> **ASSIGNMENT**
Your answer should consist of all lines in the listing that hold the word "Open".
◇ ◇ ◇ ◇ ◇ ◇ ◇
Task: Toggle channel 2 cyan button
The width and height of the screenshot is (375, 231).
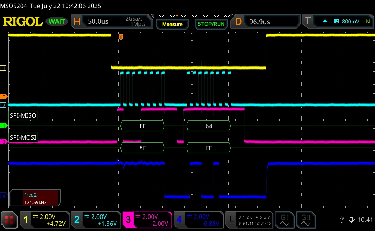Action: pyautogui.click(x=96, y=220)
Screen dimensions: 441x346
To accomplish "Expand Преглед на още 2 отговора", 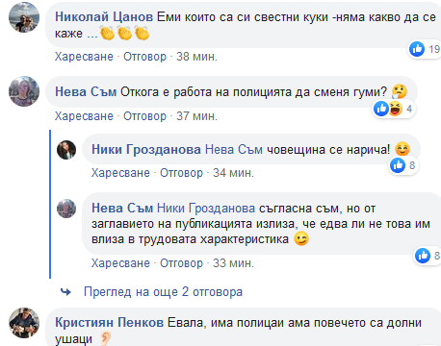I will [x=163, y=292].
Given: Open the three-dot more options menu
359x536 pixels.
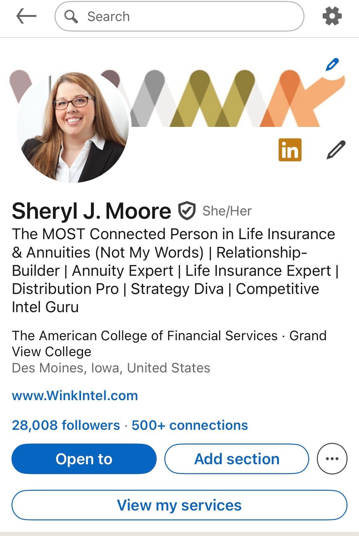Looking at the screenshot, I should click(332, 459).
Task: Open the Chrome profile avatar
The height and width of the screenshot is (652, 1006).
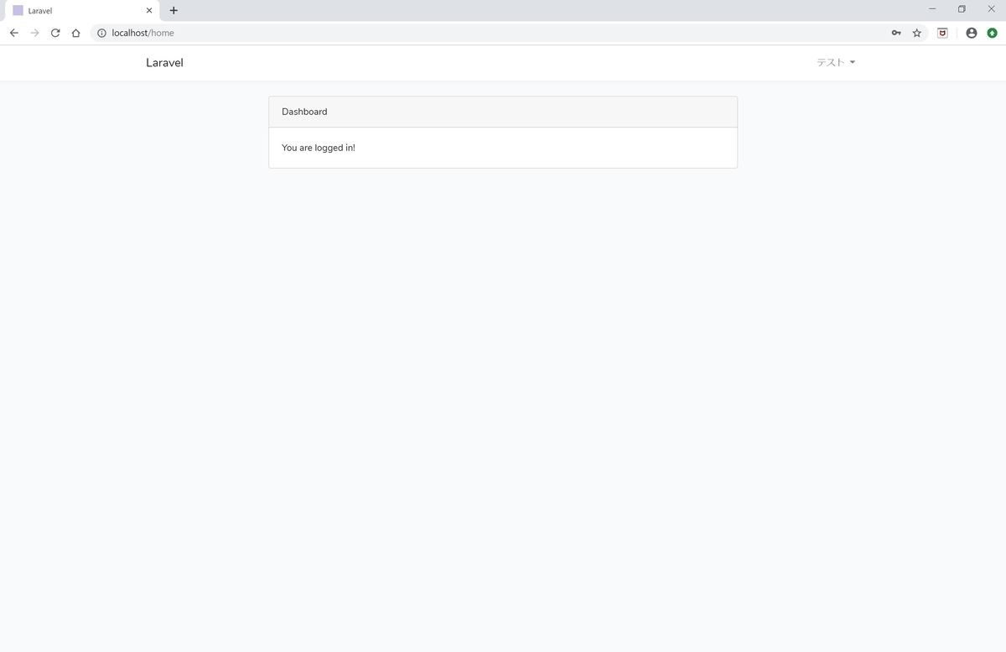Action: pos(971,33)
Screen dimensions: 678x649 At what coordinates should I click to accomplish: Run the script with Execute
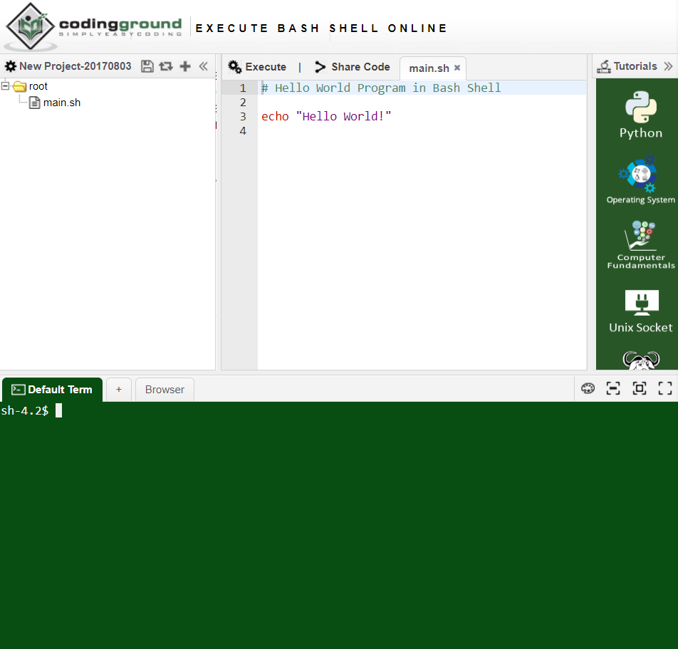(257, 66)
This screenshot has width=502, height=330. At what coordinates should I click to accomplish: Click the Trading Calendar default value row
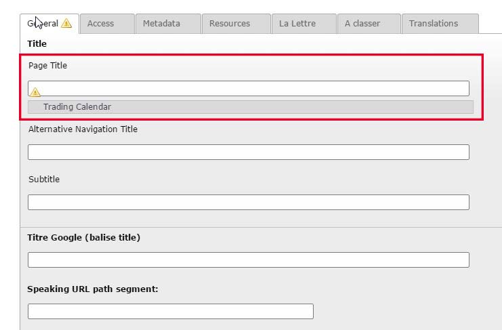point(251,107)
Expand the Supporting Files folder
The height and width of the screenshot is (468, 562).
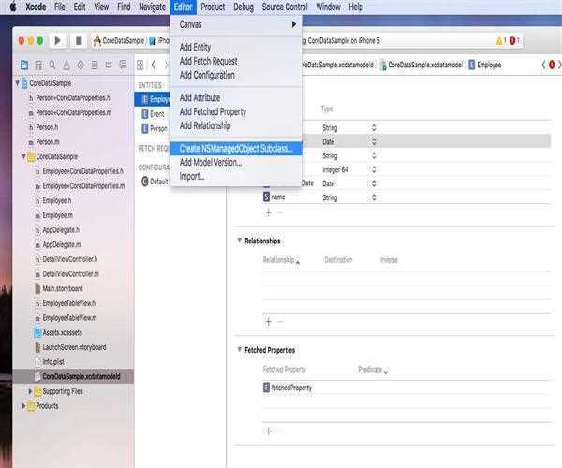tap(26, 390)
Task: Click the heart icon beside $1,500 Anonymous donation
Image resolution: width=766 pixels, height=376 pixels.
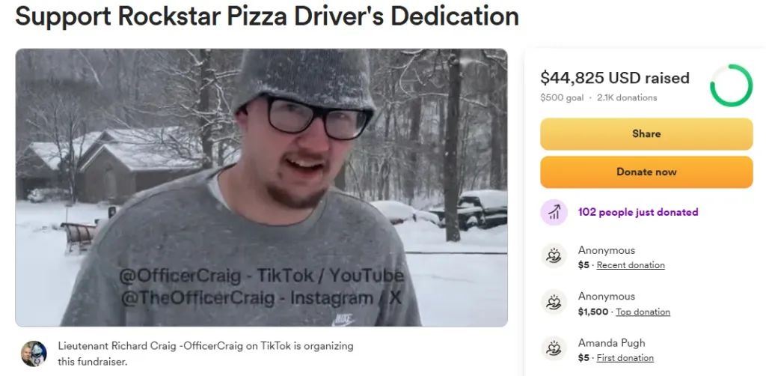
◇ ◇ ◇ ◇ ◇ ◇ ◇
> **REPLY TO THE EXERCISE**
Given: Open the three-dot more options menu
Task: Open the Chrome profile avatar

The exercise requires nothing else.